Why do Native Americans face longer waits for cancer treatment than other patients?
Grace Fox's mother had cancer last year. Fox, a Seminole tribal citizen and health policy analyst at the University of Oklahoma, watched her mother navigate a system where time was critical and bureaucratic processes were slow. Her mother ultimately bypassed the Indian Health Service because waiting could have cost her life.
"That, on its own, shines a light upon the challenges that exist," Fox said. "It shows why tribes and tribal citizens could benefit from having more information and improved pathways to care."
Fox has now channeled that experience into a formal policy document. The Sovereign Report, published by the University of Oklahoma's Native Nations Center for Tribal Policy Research, examines how the Indian Health Service's Purchased/Referred Care (PRC) program intersects with cancer screening, diagnosis, treatment, and follow-up for eligible tribal citizens.
What Purchased/Referred Care actually does
PRC is the mechanism through which the Indian Health Service authorizes and pays for care delivered by outside providers when services are not available locally. For many tribal citizens, particularly those needing specialty oncology care, PRC serves as the only bridge to treatment.
The report walks through the program's structure: eligibility requirements, notification timelines, medical priority levels, alternate-resource coordination, and funding constraints. Each of these steps represents a potential delay point. For cancer patients, where early intervention correlates strongly with survival, delays at any stage can have severe consequences.
The numbers underscore the urgency. American Indian and Alaska Native populations experience later-stage diagnoses, lower screening participation, and higher mortality rates compared to the overall U.S. population. Cancer has become an increasingly pressing public health priority in Indian Country.
Oklahoma's particular landscape
While the report addresses national data and federal regulations, it also includes state-specific information for Oklahoma, home to more than 39 tribal nations, 38 of which hold federal recognition. All 77 Oklahoma counties are designated PRC delivery areas under federal guidelines. But that designation does not guarantee access. Individuals must still meet all eligibility, documentation, and funding requirements before authorization.
"When someone is facing a cancer diagnosis, timing matters," Fox said. "The Purchased/Referred Care program often serves as the bridge to specialty oncology services that aren't available locally. Understanding that process -- from referral to authorization to payment -- can make a meaningful difference for patients and for tribal health systems."
Options under existing sovereignty
The report's final section outlines policy options that tribes can consider without waiting for federal reform. These include exercising self-determination and self-governance authorities, forming regional collaborations, and adopting alternative service-delivery models such as mobile screening units and teleoncology -- the use of telemedicine to deliver cancer care remotely.
Care coordination and navigation also receive attention. The report examines how tribes can build systems that guide patients through the referral process more efficiently, reducing the gaps where patients fall through.
Fox emphasized that the report is analytical, not prescriptive. "We are not telling tribes what to do. We are providing research-driven analysis and options for consideration that tribes can evaluate within their own governance structures and priorities."
Scope and limitations
The report is a policy analysis, not a clinical study. It does not collect new patient outcome data or conduct original epidemiological research. Its strength lies in synthesizing existing federal regulations, national data, and program structures into a single accessible document designed for tribal decision-makers.

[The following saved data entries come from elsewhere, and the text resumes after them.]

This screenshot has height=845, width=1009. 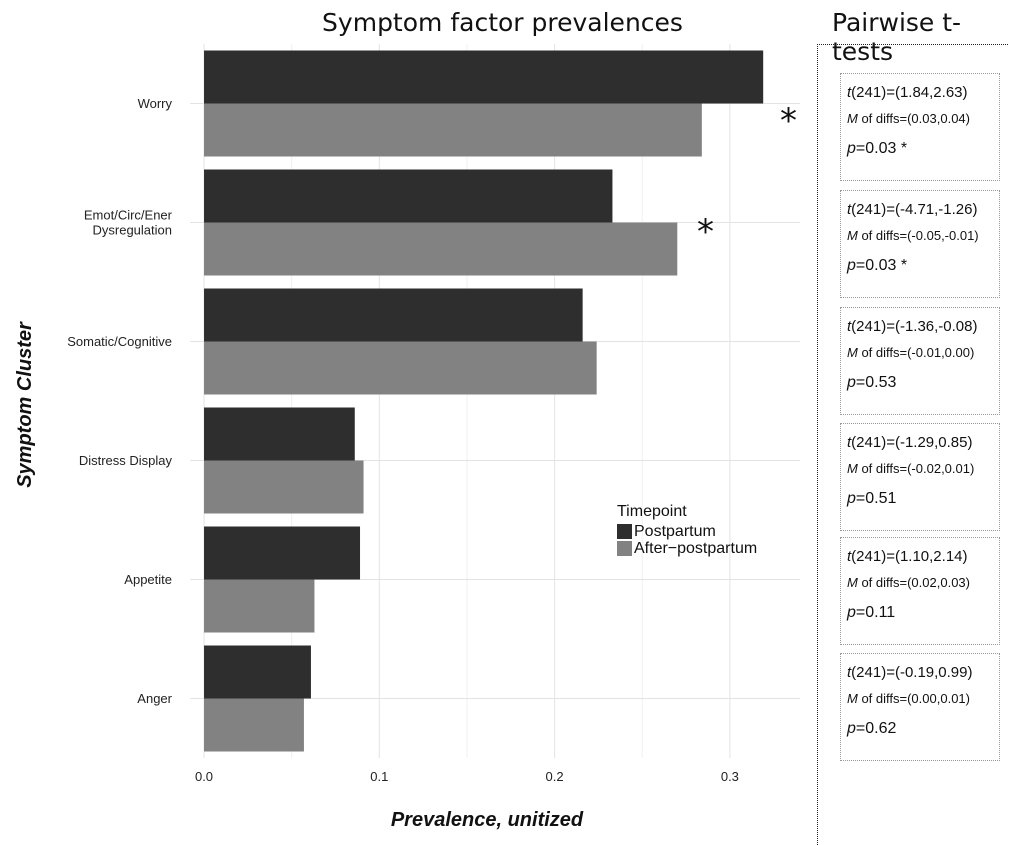 I want to click on m-value: of diffs=(0.00,0.01), so click(x=914, y=698).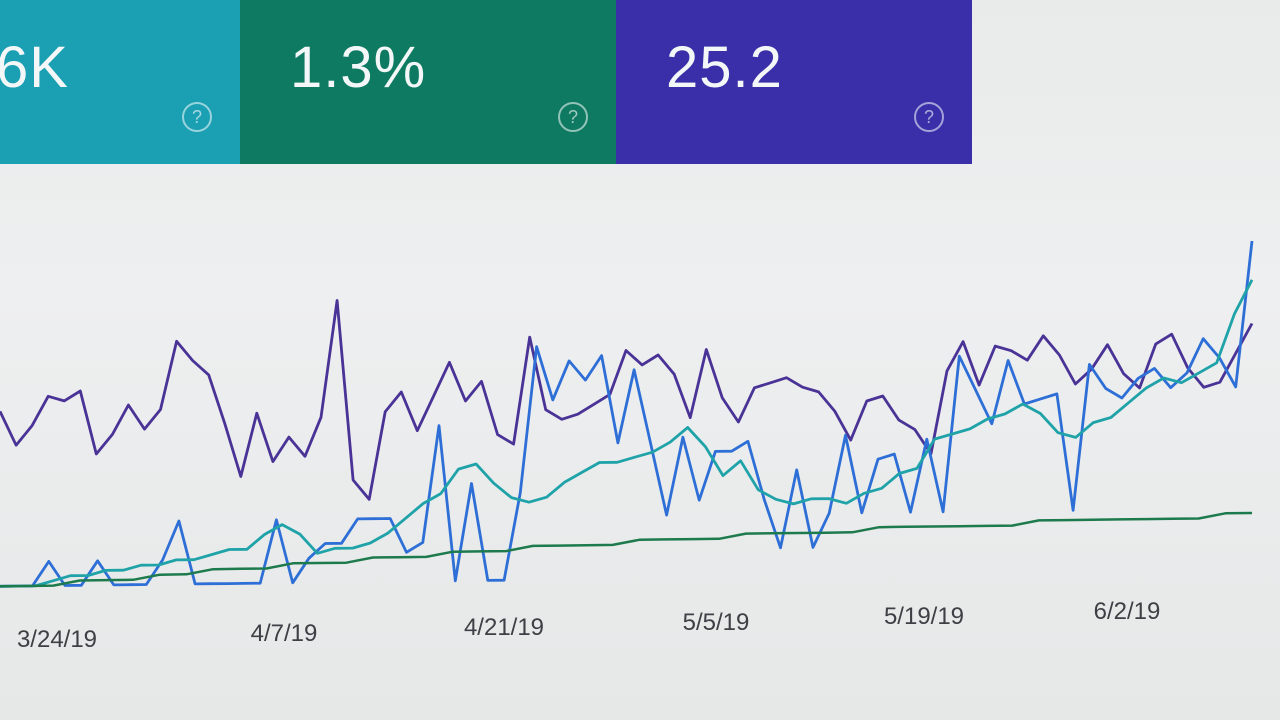 This screenshot has width=1280, height=720. Describe the element at coordinates (588, 626) in the screenshot. I see `x-axis-ticks: 3/24/19 4/7/19 4/21/19 5/5/19 5/19/19 6/2/19` at that location.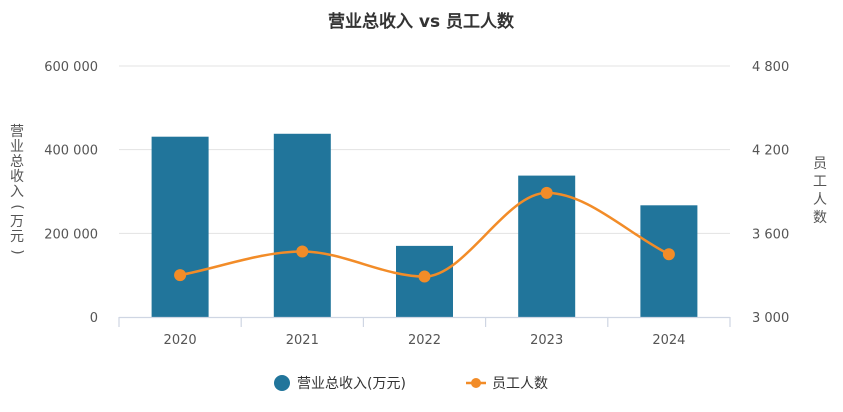  Describe the element at coordinates (424, 234) in the screenshot. I see `line-series` at that location.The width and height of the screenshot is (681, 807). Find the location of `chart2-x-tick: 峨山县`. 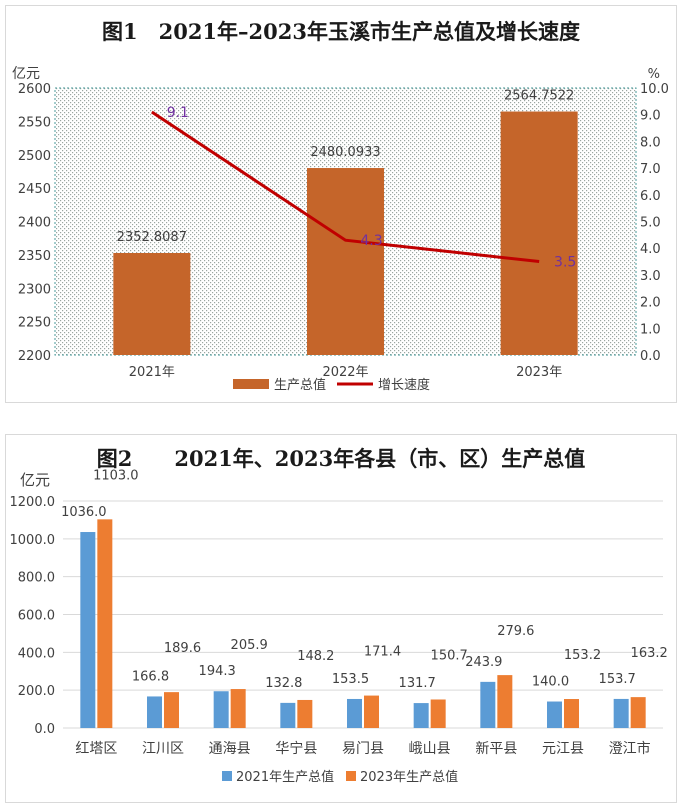

chart2-x-tick: 峨山县 is located at coordinates (430, 749).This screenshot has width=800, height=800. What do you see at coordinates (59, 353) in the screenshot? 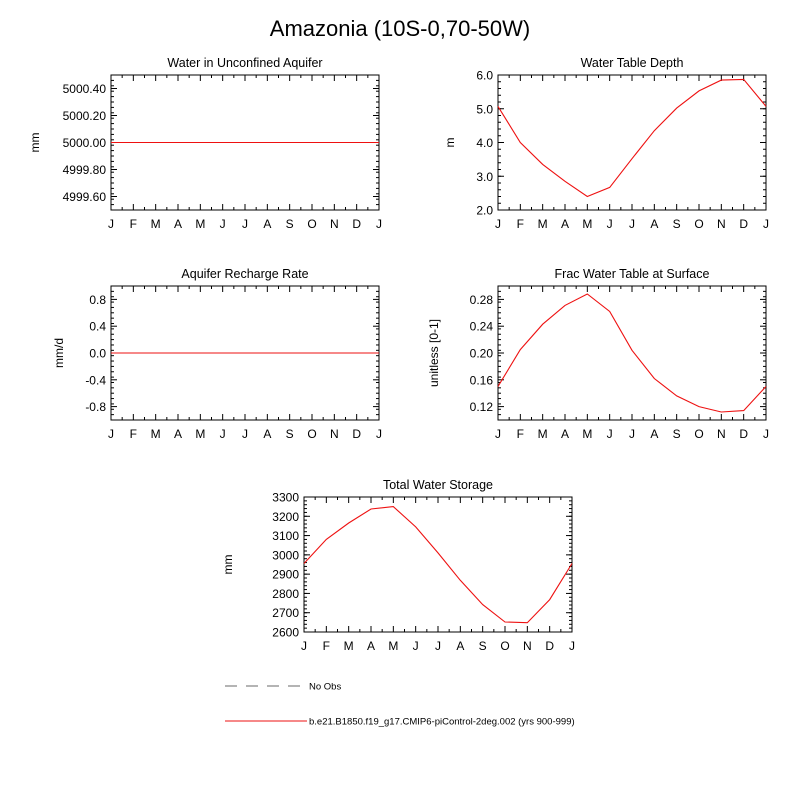
I see `y-axis-label: mm/d` at bounding box center [59, 353].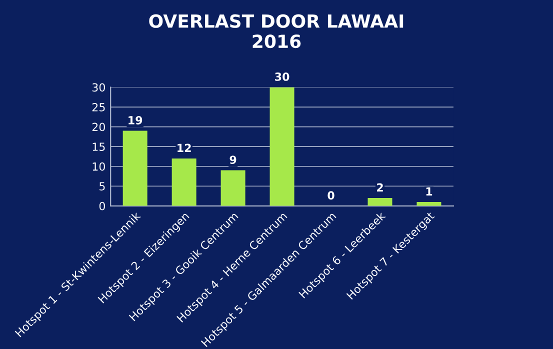  I want to click on y-tick-label: 25, so click(98, 108).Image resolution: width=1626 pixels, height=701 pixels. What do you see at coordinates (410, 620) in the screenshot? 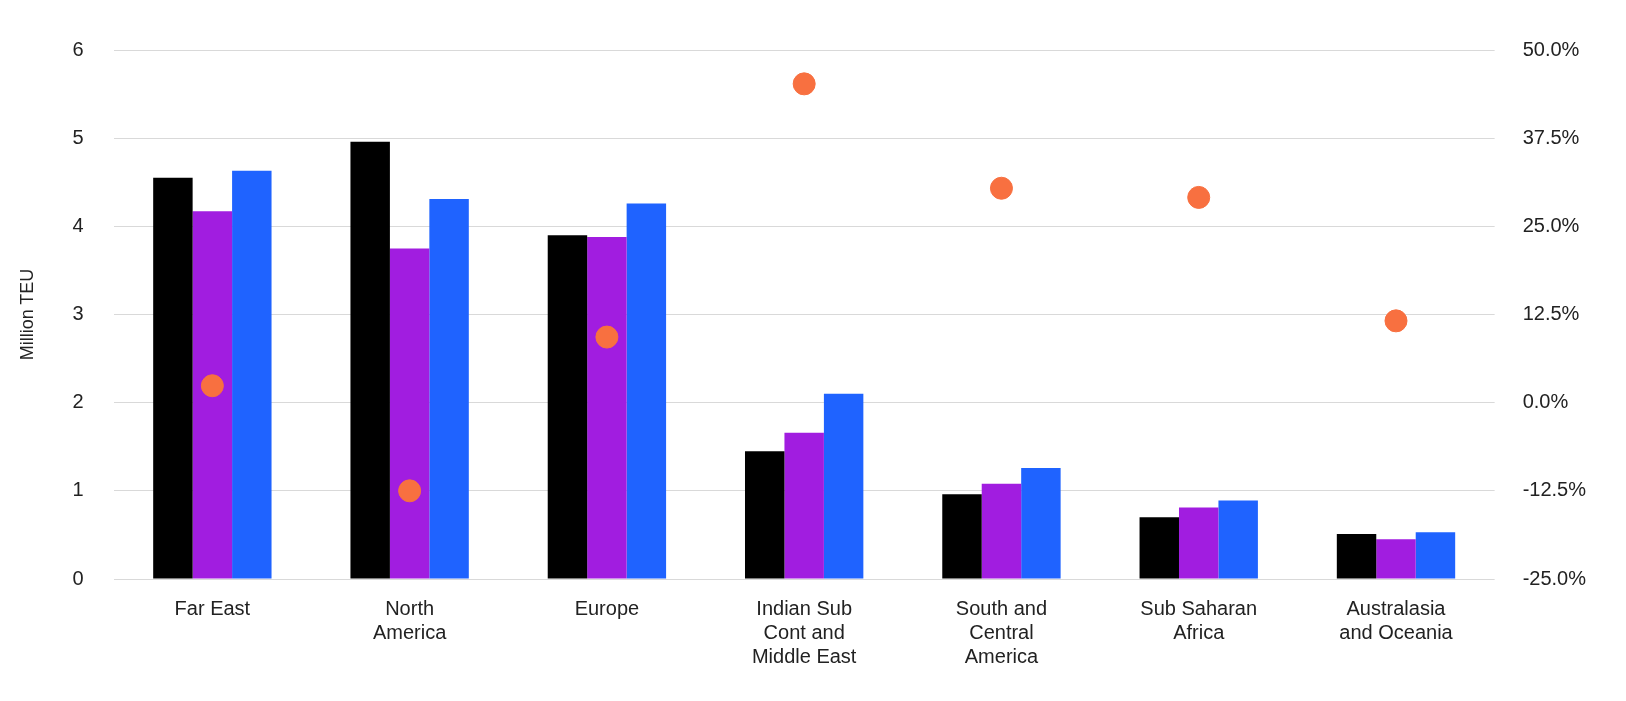
I see `x-tick-label: North America` at bounding box center [410, 620].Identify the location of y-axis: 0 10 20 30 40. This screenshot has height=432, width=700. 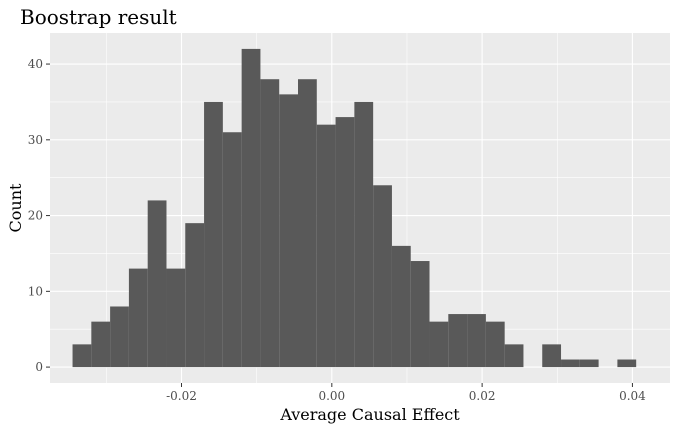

The Oklahoma-specific sections provide useful local detail but may limit direct applicability to tribes in other states with different PRC delivery structures. The report also does not address the broader question of IHS underfunding, which many health policy experts identify as the root cause of access delays.
Still, the document has already drawn interest beyond its intended audience of tribal leaders, reaching clinicians, researchers, and health partners both in Oklahoma and nationally. Fox noted that conversations with health leaders and policymakers in Washington, D.C., have begun around how PRC policies affect cancer care access in tribal communities.
The report was developed through the Improving Cancer Outcomes in Native American Communities (ICON) grant, a collaborative effort between the Native Nations Center and the Native American Center for Cancer Health Equity at the Stephenson Cancer Center.